A Terrível Pandemia 

A maneira de ajudar depende de nós e de nossos limites, mas não podemos deixar de ser solidários e dar apoio aos que precisam, para suportar essa guerra tão trágica contra a qual o único remédio disponível é o isolamento social.  

É hora de praticarmos o altruísmo, de nos dedicarmos aos conhecidos e desconhecidos, ajudar e aceitar ajuda. Sem dar e receber apoio, a superação de quarentenas, isolamento social, emagrecimento do orçamento familiar e todos os problemas que a guerra contra o coronavírus nos impõe ficará cada dia mais distante.

O isolamento social - até ontem impensável - protege sim nossa saúde e a de nossas famílias, mas cobra um preço bastante alto: restrições de ir e vir, trabalhar, estudar, fazer compras e tantas outras atividades habituais.As crianças tem sido as mais afetadas por essa mudança brusca pela ausência de seus amiguinhos, passeios e escola, além do tédio de passar o dia todo dentro de casa.

Não é fácil explicar para uma criança tudo o que está acontecendo e ajudá-la a aceitar todas as restrições impostas. Quando a quarentena começou era tudo novidade, mas a repetição dos dias em casa causam stress e traumas inesperados.

A maneira mais eficaz de proteger a saúde emocional de nossas crianças é conversando bastante - on-line, claro - explicando com calma tudo o que está acontecendo e, eventualmente, mandando entregar chocolates ou presentes em suas casas. Ensinar e aprender a fazer à distância tudo o que costumávamos fazer não será bom apenas para eles, mas nos ajudará bastante a suportar a separação.

Temos que nos apoiar para enfrentar essa fase nova e complicada, reforçar nossa resiliência e inventar um ambiente  que nos ajude a diminuir o sofrimento que essa pandemia está trazendo.

O computador está cumprindo uma função cada dia mais importante, ajudando  a manter contato com os amigos e arejando um pouco a cabeça.

Também podemos aproveitar a proximidade dos que vivem conosco para aprofundar e melhorar nosso entrosamento, nos ajudarmos reciprocamente e assim, proteger nosso equilíbrio físico e emocional. Conversar mais, cozinhar e fazer refeições em conjunto pode parece pouco mas fazem muita diferença perto da vida corrida e isolada que sempre tivemos. Também podemos ajudar uns aos outros a treinar os novos hábitos de distanciamento físico que farão parte de nossas vidas por um bom tempo.

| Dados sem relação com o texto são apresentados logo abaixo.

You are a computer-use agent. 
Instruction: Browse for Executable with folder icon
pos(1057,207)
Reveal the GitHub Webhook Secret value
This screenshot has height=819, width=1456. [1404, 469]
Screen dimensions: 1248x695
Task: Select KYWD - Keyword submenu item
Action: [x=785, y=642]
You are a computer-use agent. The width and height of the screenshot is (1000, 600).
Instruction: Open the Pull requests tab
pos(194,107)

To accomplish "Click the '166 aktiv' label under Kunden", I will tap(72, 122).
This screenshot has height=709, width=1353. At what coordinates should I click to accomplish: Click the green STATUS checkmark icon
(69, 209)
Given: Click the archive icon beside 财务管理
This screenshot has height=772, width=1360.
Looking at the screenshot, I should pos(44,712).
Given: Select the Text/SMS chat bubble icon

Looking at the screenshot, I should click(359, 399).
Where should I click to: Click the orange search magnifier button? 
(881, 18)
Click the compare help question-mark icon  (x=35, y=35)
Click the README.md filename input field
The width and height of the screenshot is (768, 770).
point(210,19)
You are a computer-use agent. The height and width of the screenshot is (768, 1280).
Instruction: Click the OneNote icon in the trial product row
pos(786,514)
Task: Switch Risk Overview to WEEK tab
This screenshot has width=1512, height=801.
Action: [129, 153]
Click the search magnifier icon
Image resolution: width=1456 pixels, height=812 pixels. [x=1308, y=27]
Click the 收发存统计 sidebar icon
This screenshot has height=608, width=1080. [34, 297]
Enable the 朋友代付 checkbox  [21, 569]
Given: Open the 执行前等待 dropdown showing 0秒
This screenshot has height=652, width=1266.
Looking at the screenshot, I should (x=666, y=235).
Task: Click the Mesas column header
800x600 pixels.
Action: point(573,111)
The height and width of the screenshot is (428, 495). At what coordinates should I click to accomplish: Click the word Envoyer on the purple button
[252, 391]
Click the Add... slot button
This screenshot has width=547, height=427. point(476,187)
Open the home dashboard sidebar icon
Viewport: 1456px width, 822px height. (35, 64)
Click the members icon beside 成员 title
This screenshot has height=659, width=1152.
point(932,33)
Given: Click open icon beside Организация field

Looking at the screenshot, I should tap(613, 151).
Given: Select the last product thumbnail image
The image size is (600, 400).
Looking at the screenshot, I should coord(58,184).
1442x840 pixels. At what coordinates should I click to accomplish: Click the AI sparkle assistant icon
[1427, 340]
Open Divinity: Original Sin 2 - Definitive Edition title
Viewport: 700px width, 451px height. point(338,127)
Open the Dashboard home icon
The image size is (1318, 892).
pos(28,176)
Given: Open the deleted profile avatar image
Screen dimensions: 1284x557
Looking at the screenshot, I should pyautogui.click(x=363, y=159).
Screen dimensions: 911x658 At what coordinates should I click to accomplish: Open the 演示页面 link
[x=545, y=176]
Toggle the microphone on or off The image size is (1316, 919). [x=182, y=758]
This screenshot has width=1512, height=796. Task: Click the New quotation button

Usar máscaras, luvas, manter distanciamento físico e tomar cuidado nas compras e em casa são as únicas formas que temos de nos afastar de todo o sofrimento que vemos nos noticiários todos os dias.

Foto de Burst
Foto de Cotombro

Muitas pessoas precisam se adaptar a essa triste realidade com sérias dificuldades financeiras, o que nos leva a procurar uma forma de ajudá-las com contribuições em produtos de higiene e limpeza, cestas básicas ou dinheiro. Para tanto, temos apenas que procurar entidades sérias e bem recomendadas. Sempre podemos ajudar um pouco, dentro de nossas possibilidades.

Para os brasileiros parece quase impossível encontrar um amigo sem trocar um beijo ou abraço, mas parece que vai ser assim por um bom tempo. Para nós, brasileiras e brasileiros com mais de 60 anos, é hora de renovar o velho e querido conceito de paz e amor mas, desta vez, com generosidade, sem beijos e abraços.